**Data provided:**
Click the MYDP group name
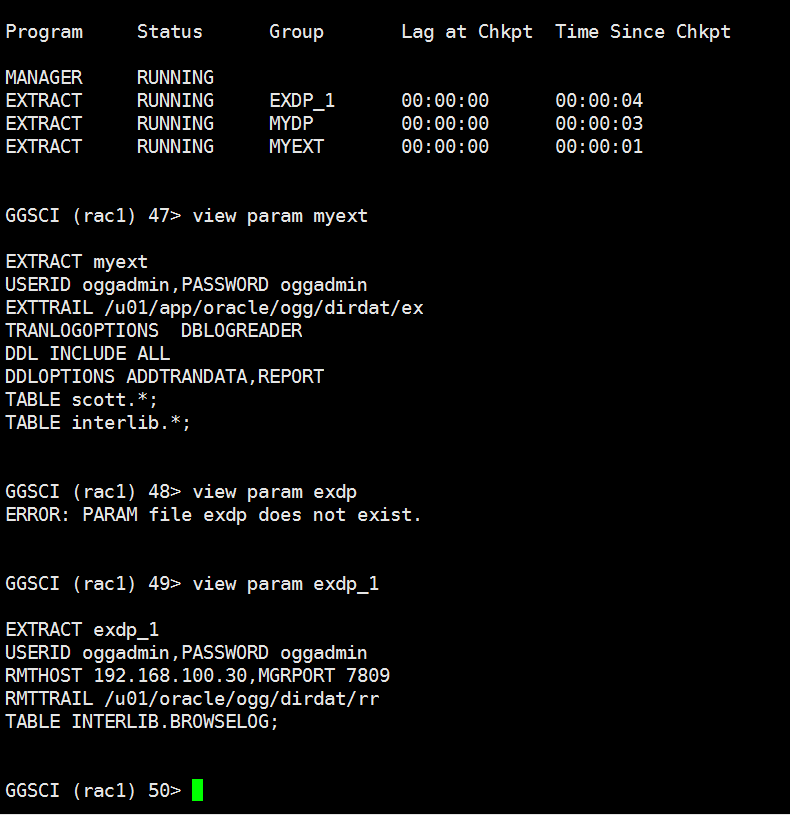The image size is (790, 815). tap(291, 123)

---

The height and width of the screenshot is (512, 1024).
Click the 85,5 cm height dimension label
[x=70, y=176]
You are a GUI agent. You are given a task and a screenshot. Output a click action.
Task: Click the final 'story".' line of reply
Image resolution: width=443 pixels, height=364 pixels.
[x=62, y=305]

...

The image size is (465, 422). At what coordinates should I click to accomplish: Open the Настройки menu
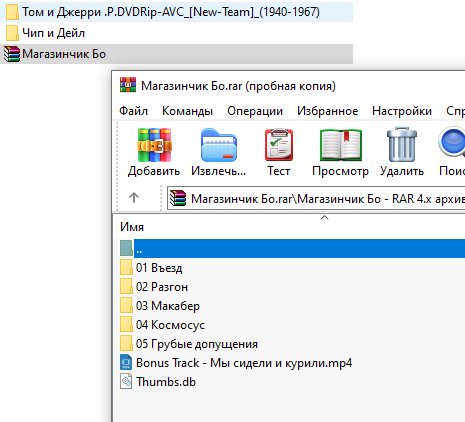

**Given problem:**
Copy out the lines of the records from the one containing "You are a GUI" to the one containing "[x=62, y=305]", including both of those lines, and nothing else.

**Exercise answer:**
You are a GUI agent. You are given a task and a screenshot. Output a click action.
Task: Click the final 'story".' line of reply
Image resolution: width=443 pixels, height=364 pixels.
[x=62, y=305]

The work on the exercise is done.